JPMorgan conferma: la blockchain cambierà per sempre il regolamento dei fondi

JPMorgan sta portando avanti le sperimentazioni di tokenizzazione degli ETF tramite Kinexys, con l'obiettivo di modernizzare la gestione patrimoniale e migrare i processi tradizionali verso sistemi digitali più efficienti.

JPMorgan, la più grande banca degli Stati Uniti, sta attuando un piano per portare le infrastrutture finanziarie a un nuovo livello, ponendo la tokenizzazione degli asset al centro della sua strategia. Attraverso Kinexys, la sua divisione dedicata alla tecnologia dei registri distribuiti, JPMorgan sta testando come trasferire gli ETF (Exchange Traded Fund) in ambienti digitali più efficienti e programmabili.
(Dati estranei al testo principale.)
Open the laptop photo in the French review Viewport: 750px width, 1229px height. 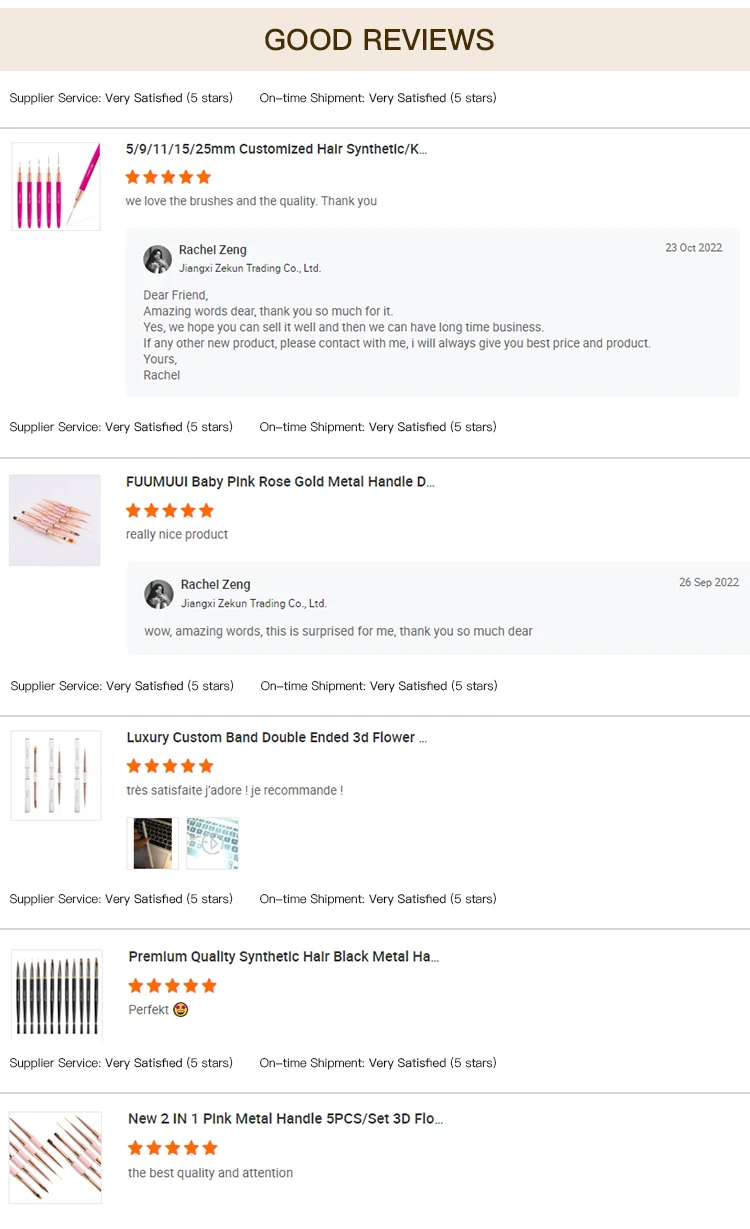152,843
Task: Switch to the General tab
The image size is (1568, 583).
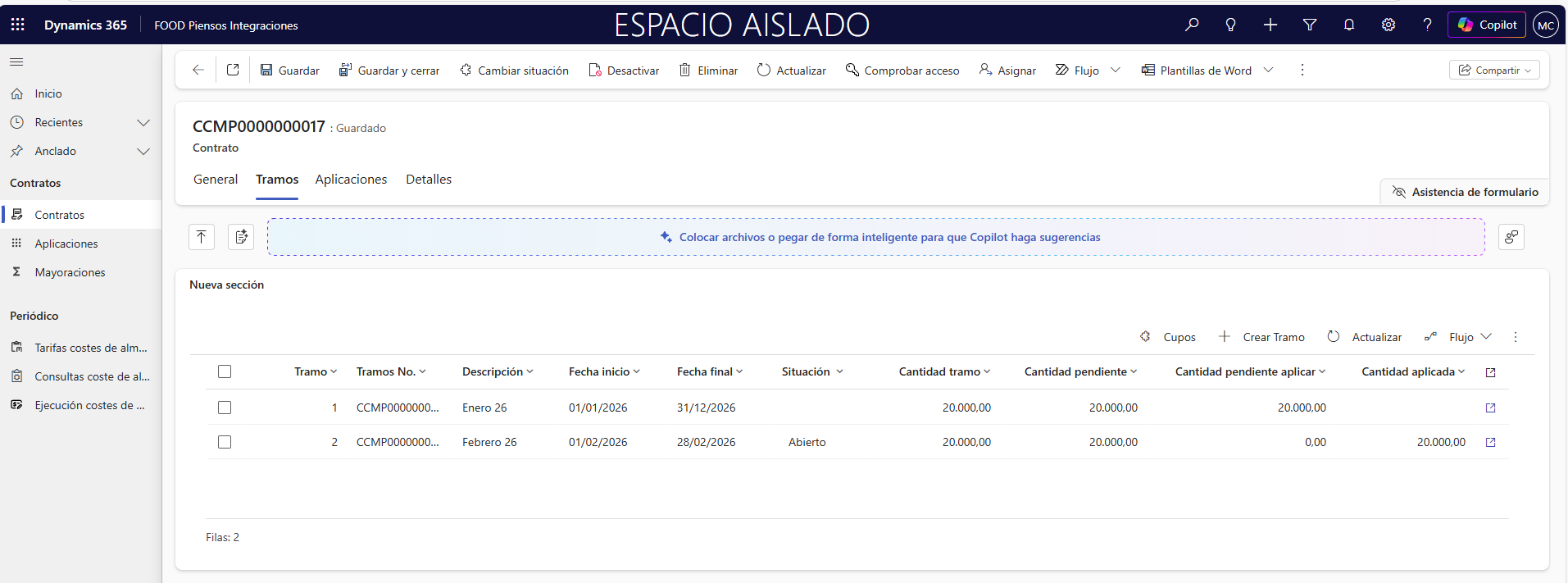Action: pos(216,180)
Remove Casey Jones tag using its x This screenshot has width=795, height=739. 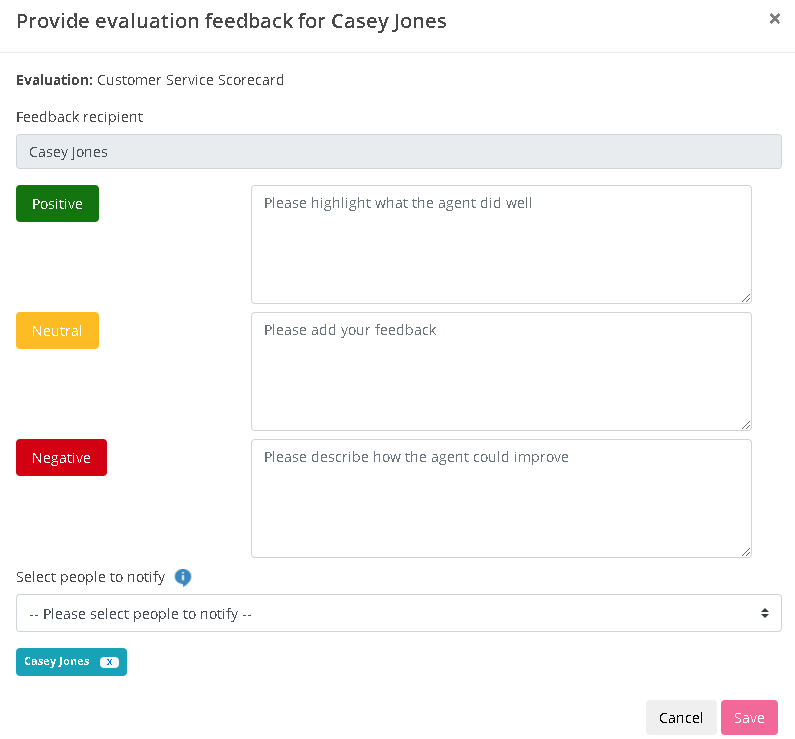(x=110, y=662)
L'obiettivo di questo programma pilota è trasformare le modalità di creazione e gestione delle quote degli ETF. Invece di affidarsi ai processi tradizionali, la proposta mira a operare all'interno di reti progettate per automatizzare le attività che attualmente richiedono intermediari e tempi più lunghi. Lo scopo è semplificare le operazioni, velocizzare il processo e ridurre gli attriti lungo tutta la sua lunghezza.

Dal punto di vista della banca, questa evoluzione va ben oltre un semplice cambiamento tecnologico. Ciarán Fitzpatrick, responsabile globale dei prodotti ETF presso JPMorgan, tiene La tokenizzazione ha il potenziale per ridefinire il funzionamento della gestione patrimoniale nel suo complesso. In quest'ottica, la tecnologia blockchain diventa il fondamento su cui costruire processi più agili, integrati e automatizzati.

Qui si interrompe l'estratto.